What is your mobile device and top five apps?
I started taking photos with my iPhone 5, and also used a macro lens attachment. I have since moved to an iPhone 7 in September 2016.
My Top 5 apps most regularly used are Snapseed, Pixlr, Mextures, Lenslight and Retouch.
What’s the best part of being a mobile photographer?
Having the accessibility of my device to capture moments spontaneously. Also, having the convenience of being able to engage in photography anytime I like; my device is always within arm’s reach and no preparation or organisation is required. It is convenient to my needs and gets me outdoors engaging in a healthy active lifestyle. Also, the communities are great, welcoming and supportive. I now have a new circle of friends both on line and also in person to share my new hobby.
How would you describe your style and how did you discover it?
I haven’t found a specific photography style yet. I photograph anything that I see as beautiful and the subject is dependent on my daily activities and my location. I play with Macro, Landscapes, Seascape, Sunsets, Animals, Black and White. The common theme of my photos is nature. I like using editing apps to feature the beauty in what I am photographing because it allows me to be creative and explore different moods. I like to challenge myself to create a slight point of difference in photos so I am not producing exactly the same shot over and over; though that is up to the perspective of the individual viewer.
How do you find and decide your subjects and stories to photograph?
I incorporate photography into my daily life. Sometimes, for new material, I go on a deliberate photo finding adventure but more often than not there is beauty right in front of my eyes. Another thing I have enjoyed about being a part of the Better Mobile Photos Community is the weekly challenges. This opens my eyes to be creative when out and about; to be aware of different things that I may not have ordinarily seen.
What are your top three tips for creating your photos, rather than capturing a happy snap?
- Get down low, and be aware of your own position to the subject.
- Use the light to your advantage and be aware of the shadows.
- When using editing apps, use them for what you feel and would like to see, not what you think it should look like; create your own beautiful!
Do you have a typical capturing and editing process?

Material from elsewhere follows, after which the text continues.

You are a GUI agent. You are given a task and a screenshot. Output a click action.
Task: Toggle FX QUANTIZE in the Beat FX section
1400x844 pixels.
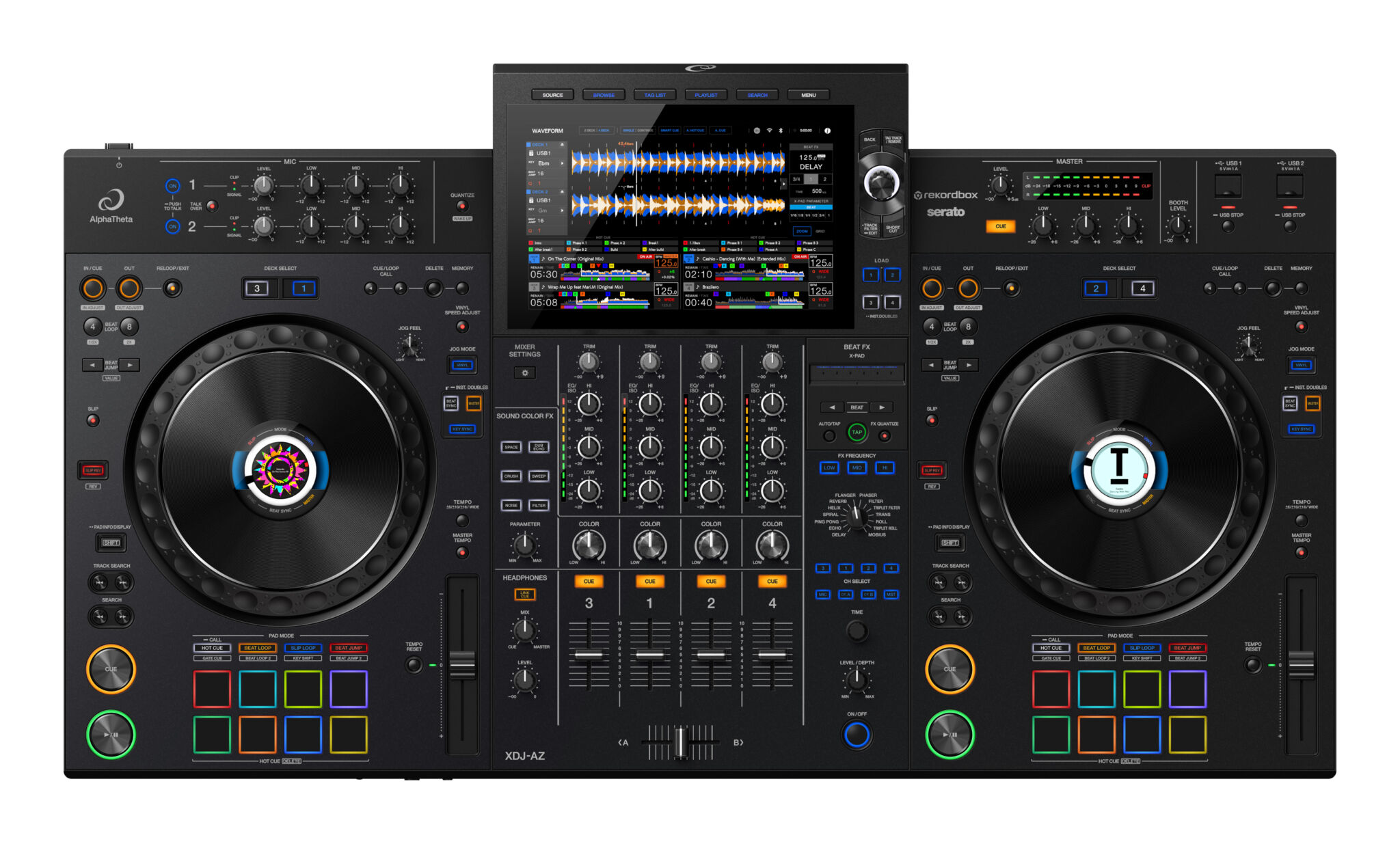coord(885,437)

I take a lot, and I mean a lot, of photos, which I then scroll through to shortlist and delete, this usually occurs on several different occasions. When I come across photos I like and see potential in, I use the ‘favourites’ tool in the camera settings to further refine. The photos that make it to ‘favourites’, get further edited and tweaked. Sometimes it can happen quickly, if I have a vision of what I want immediately, other times photos can sit in ‘favourites’ for some time before I come to them and edit, as it all depends on my capacity and time. I don’t have a specific editing process, but in general terms and no particular order I choose which part of the shot I’d like to feature, play around with cropping & rotation, where I want to draw the eye, I think about light, colour, structure, sharpening, mood, overall appearance. Lots more, and a lot less; it all depends on the photo.
What advice do you have for those just discovering their passion for mobile photography?
Join the Smartphone Photography Training community. There are lots of editing apps out there that can be rather daunting at first so I would suggest starting with Snapseed. Mike has created some excellent and really simple to follow tips and video guides which I have learnt so much from (Thanks Mike!) Also, keep in mind that there is no right or wrong way, play around with your photos and explore; photography is all to do with an individual’s perspective and interpretation.